Pourquoi c'est important
Axera a dépensé 516 millions de yuans en recherche pour 402 millions de chiffre d'affaires. Concevoir une puce coûte des années avant de rapporter, et ce sont les levées de fonds qui financent l'écart, ce qui donne son sens à l'introduction de février. Le volet automobile éclaire un arbitrage qui se joue loin en amont des chaînes de Tanger et de Kénitra, puisqu'un constructeur choisit son fournisseur de calcul embarqué plusieurs années avant la production. Une nomination n'est toutefois pas une commande, et le rapport n'indique ni les volumes attachés à chacune, ni l'échéance à laquelle ces modèles doivent sortir.
Source : Jinrongjie
Une tribune défend la candidature du Maroc au rang de pôle continental des centres de données
Le Maroc réunit les conditions pour devenir un pôle continental de centres de données et d'intelligence artificielle, soutient Thierry Berthier, maître de conférences en mathématiques, cybersécurité et cyberdéfense à l'université de Limoges et membre de la chaire de cyberdéfense Saint-Cyr, dans une tribune publiée le 9 août par The Conversation. L'auteur s'appuie d'abord sur le projet de Nouaceur, en périphérie de Casablanca, où un consortium international prépare un centre de données dédié à l'IA évalué à 1,2 milliard de dollars et visant à terme 500 mégawatts. Le chantier est porté par Nexus Core Systems, Naver Cloud en assurant l'exploitation et Nvidia fournissant les processeurs graphiques. La tribune cite un second projet à Dakhla, de capacité comparable, qui doit être alimenté exclusivement par l'éolien et le solaire, et relève que le marché local demeure concentré. Dans sa monographie de septembre 2023, le Conseil de la concurrence désigne Maroc Telecom, Inwi, Medasys et N+one comme les opérateurs qui accaparent la majeure partie du marché national, sur la base d'estimations portant sur 2021. Une réserve porte sur le classement continental : le rapport de Heirs Technologies auquel l'auteur renvoie, dévoilé en septembre 2025, ne présente aucun palmarès et recense huit centres au Maroc pour dix à Maurice, ce qui ne soutient pas la cinquième place africaine qu'il attribue au royaume.
Pourquoi c'est important
La concentration du marché est l'élément le plus solide du texte pour une entreprise qui cherche à héberger ses données au Maroc.
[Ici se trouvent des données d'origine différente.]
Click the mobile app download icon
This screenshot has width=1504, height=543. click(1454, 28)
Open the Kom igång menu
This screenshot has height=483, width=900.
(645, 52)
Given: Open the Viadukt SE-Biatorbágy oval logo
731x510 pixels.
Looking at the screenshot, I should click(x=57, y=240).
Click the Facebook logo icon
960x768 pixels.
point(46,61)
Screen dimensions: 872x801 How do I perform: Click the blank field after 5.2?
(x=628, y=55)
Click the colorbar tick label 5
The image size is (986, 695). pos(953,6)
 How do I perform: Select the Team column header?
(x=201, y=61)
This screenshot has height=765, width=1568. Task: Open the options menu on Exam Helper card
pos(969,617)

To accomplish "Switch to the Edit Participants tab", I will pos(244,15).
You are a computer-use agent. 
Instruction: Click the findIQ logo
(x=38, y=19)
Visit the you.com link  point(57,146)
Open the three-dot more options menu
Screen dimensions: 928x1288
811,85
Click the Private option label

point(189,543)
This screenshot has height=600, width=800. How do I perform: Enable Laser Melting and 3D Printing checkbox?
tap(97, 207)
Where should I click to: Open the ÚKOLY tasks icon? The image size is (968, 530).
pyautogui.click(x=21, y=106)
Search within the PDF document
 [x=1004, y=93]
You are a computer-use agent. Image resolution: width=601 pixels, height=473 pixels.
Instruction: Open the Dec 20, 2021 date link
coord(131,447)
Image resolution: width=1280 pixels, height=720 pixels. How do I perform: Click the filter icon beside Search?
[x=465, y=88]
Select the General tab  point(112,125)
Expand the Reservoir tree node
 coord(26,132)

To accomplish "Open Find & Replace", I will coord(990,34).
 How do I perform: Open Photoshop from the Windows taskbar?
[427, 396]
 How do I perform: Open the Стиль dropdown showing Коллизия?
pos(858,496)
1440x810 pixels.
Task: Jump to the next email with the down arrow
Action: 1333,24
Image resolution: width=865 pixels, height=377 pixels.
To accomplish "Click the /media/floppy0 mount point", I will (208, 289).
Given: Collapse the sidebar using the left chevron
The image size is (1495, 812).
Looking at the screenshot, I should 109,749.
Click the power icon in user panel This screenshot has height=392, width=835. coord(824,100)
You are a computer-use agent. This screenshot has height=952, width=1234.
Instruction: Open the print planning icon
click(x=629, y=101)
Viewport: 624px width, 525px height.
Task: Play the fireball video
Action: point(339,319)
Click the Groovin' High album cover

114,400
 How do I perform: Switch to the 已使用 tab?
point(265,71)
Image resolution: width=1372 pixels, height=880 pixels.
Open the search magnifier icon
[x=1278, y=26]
Quatre opérateurs y accaparaient la majeure partie du marché selon le Conseil de la concurrence, ce qui laisse peu de marge de négociation à un client de taille moyenne, quel que soit le nombre de mégawatts annoncés à Nouaceur ou à Dakhla. Le constat repose toutefois sur des estimations de 2021, antérieures aux projets en cours. Le reste relève du plaidoyer. Le texte est une tribune signée d'un chercheur français, ni rapport d'institution ni annonce publique, et le rang continental qu'il attribue au Maroc ne se retrouve pas dans le rapport qu'il cite. Les deux projets marocains, eux, sont documentés par ailleurs.